- Born: Opu Daeng Parani ibni Opu Tendriburang Daeng Rilaka ibni Raja Opu La Maddusila Luwu, Sulawesi
- Died: 1726 Kedah
- Buried: Kampung Ekor Lubuk, Sidam Kiri, Sungai Petani, Kedah
- Spouse: Tengku Tengah
- Issue: Daeng Kemboja
- Father: Daeng Rilaka
- Mother: Opu Tenribong
- Occupation: Nobleman, warrior

= Daeng Parani =

Early 18th-century Bugis warrior

Opu Daeng Parani ibni Opu Tendriburang Daeng Rilaka ibni Raja Opu La Maddusila (died c. 1726) was one of the five Bugis brothers from Luwu, Sulawesi, who established political dominance over the royal houses of Peninsular Malaysia. Daeng Parani became personally embroiled in the politics of the Sultanates of Johor, Riau, Lingga and Pahang in the early 18th century.

==Early life==
Daeng Parani was the eldest among five sons of Daeng Rilaka and Opu Tenribong; his four other brothers being Daeng Menambun, Daeng Marewah, Daeng Chelak and Daeng Kemasi. As a youth, Daeng Parani was said to have had sex with a concubine of the Raja of Bone, during which he killed a Macassar prince, forcing his entire family to resettle in Riau.

==Involvement in Johor==
Daeng Parani agreed to assist a Minangkabau prince, Raja Kecil, in overthrowing Johor and its sultan Abdul Jalil IV, the Bendahara (viceroy) who had taken power after the death of Sultan Mahmud Shah II without an official heir. Kecil claimed to be Mahmud's posthumous son. In 1717, however, Kecil attacked Riau without Daeng Parani, and claimed the throne. Abdul Jalil IV's son, Sulaiman Badrul Alam Shah, then sought the help of Daeng Parani and his Bugis warriors. They joined with Sulaiman and defeated Kecil in 1722. Sulaiman installed Daeng Parani's brother, Daeng Merewah, as Yam Tuan Muda (crown prince); under this arrangement, the Bugis were the actual power behind the throne of Johor.

==Death==
In 1726 while leading a battle against the forces of Raja Kecil in Kedah, when his Bugis warship sailed passed Raja Kecil's fort, he was shot and killed on the ship's gunwale. Enraged by his death, the Bugis stormed the fort and killed every Kedah and Siak people they encountered there.
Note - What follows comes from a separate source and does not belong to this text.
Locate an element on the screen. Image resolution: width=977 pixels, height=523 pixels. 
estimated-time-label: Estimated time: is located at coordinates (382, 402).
Daeng Parani tomb is located in Kampung Ekor Lubuk, Sidam Kiri, Sungai Petani, Kedah.

==Legacy==
Daeng Parani married Tengku Tengah, a daughter of Sultan Abdul Jalil IV.
His daughter, Daeng Khadijah, was married to the eldest son of Raja Kecil.

His son Daeng Kemboja succeed his brother Daeng Chelak as the third Yang Dipertuan Muda of Riau in 1745.

His descendants through Tun Abdul Jamal (a maternal grandson of Daeng Parani), son of Bendahara Tun Abbas, gradually became the rulers of Johor during the 19th century.